The specialty could receive a boost next July by a new rule, adopted by the Accreditation Council for Graduate Medical Education, that will limit residencies to 80-hour work weeks.
The rule, which is aimed at protecting patients by reducing on-the-job fatigue, applies to all specialties. But it could have its greatest impact on the grueling surgical residency, which routinely has young doctors working 100 hours a week or more.

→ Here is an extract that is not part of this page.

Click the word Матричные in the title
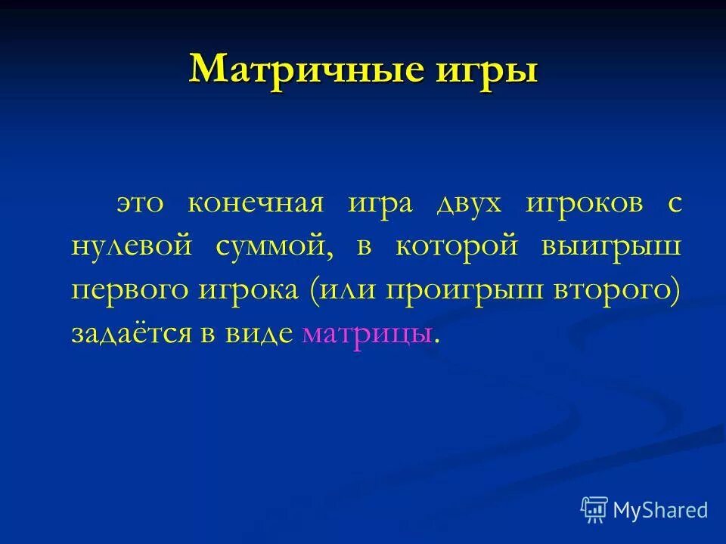[x=302, y=70]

Dr. Keith Lillemoe, who runs Hopkins' general surgery residency, said many program directors are talking about shaving a year off the training regimen to make it more palatable. Once in practice, he added, surgeons in group practice spell one another by taking their colleagues' phone calls and pages.
"But the truth is, it's 5:30 and I've just walked back to my desk," Lillemoe said one evening. "I've got a slip telling me a patient in the intensive care unit has g.i. [gastrointestinal] bleeding and they want me to see him."
One morning in a Bayview operating room, intern Jason Williams and 20-year veteran John Harmon stood with their backs arched over a middle-aged man undergoing a hernia repair. Their gloved hands converged in a flurry of cutting, clamping and suturing.
As operations go, this one was routine. Still, Williams said he took satisfaction from the fact that he has helped to end the hernia patient's pain.
"When you find something that you like to do, and you can actually go and do it, it's a great experience," he said. "You're taking an active role in making somebody better. It's part of a dream."